Rebecca and I took the far side of the table and sat down, facing the front of the room. By the time Brent and Adam sat down across from us, I was starting to relax. I liked this place, I decided. I liked the lively atmosphere. The laughter. The spicy smells.
The menus were handwritten in Portuguese and filled with bad photographs of the entrées. Sitting across from each other, Adam and Rebecca leaned over their menus, trying to pronounce the names of the dishes. The table was so small that their heads nearly touched. Their hair was the exact same shade of brown, I noticed, and very nearly the same length, Adam’s too long and my sister’s too short.
“I want this one.” Rebecca pointed to one of the pictures. “It’s the most bizarre-looking thing on the menu.” From where I sat, the entrée looked like a pile of pink flesh covered with some sort of leafy green vegetable.
“I’m going to pass on that,” Adam said with a laugh, and I was glad he hadn’t fallen completely under Rebecca’s spell. When he told me he was joining DIDA, I knew he’d finally succumbed to her persuasion. I’d always been glad that she and Adam got along so well, but I wished she’d left him alone about DIDA. I loved my sister, but she could be a steamroller.
We ordered beers while we continued to study the menu, and Adam held up his bottle in a toast to Brent.
“Drink up!” he said. “This’ll probably be your last cold brew for a while.”
Brent groaned, but he was grinning. “It’s going to be so bloody hot down there,” he said.
“Next trip is yours, bro-in-law.” Rebecca tapped her bottle to Adam’s.
“Is that a threat or a promise?” Adam asked.
“Both,” she said.
An African-American woman was walking toward the rear of the restaurant, a little girl in her arms. I suspected she was heading for the restroom, but she was looking straight at me, a broad smile on her face.

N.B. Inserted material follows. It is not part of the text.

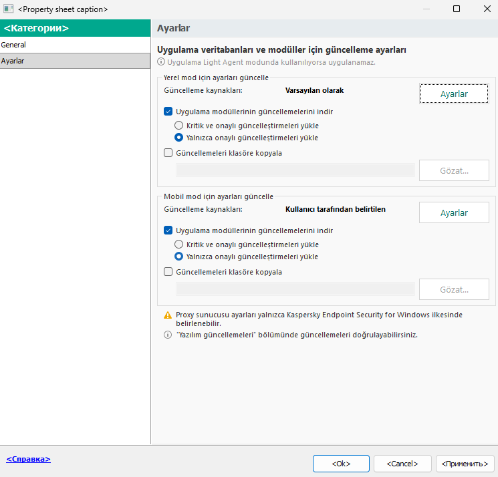Open Ayarlar button for Yerel mod update sources
Image resolution: width=498 pixels, height=477 pixels.
[454, 94]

“Do you know her?” Rebecca whispered.
She wasn’t the least bit familiar.
“Dr. Ward!” she said, and for a moment, I thought she meant Rebecca, but her eyes were definitely on mine.
“Hi.” I smiled, struggling to place her. Then I noticed the little girl in her arms. “Taniesa!” I said, jumping to my feet. I reached for her, and Taniesa came easily into my arms, as though she’d never connected the pain from her surgery the year before with me. She clutched a small stuffed panda bear in her hand. “You’re getting huge, baby girl.” I planted a kiss on her cheek.
“I seed you and Mama said no, that isn’t you, but it is too,” Taniesa said.
“And you were right. How are you, honey? How’s that arm of yours?”
“Good,” she said, and she lowered her head to my shoulder as if she wanted to go home with me. I could picture the X-ray of Taniesa’s left arm, shattered in a tricycle accident, as clearly as if I’d seen it only minutes before. I’d never had a photographic memory when it came to reading, but show me a juicy X-ray or CAT scan or MRI image, and I’d never forget it.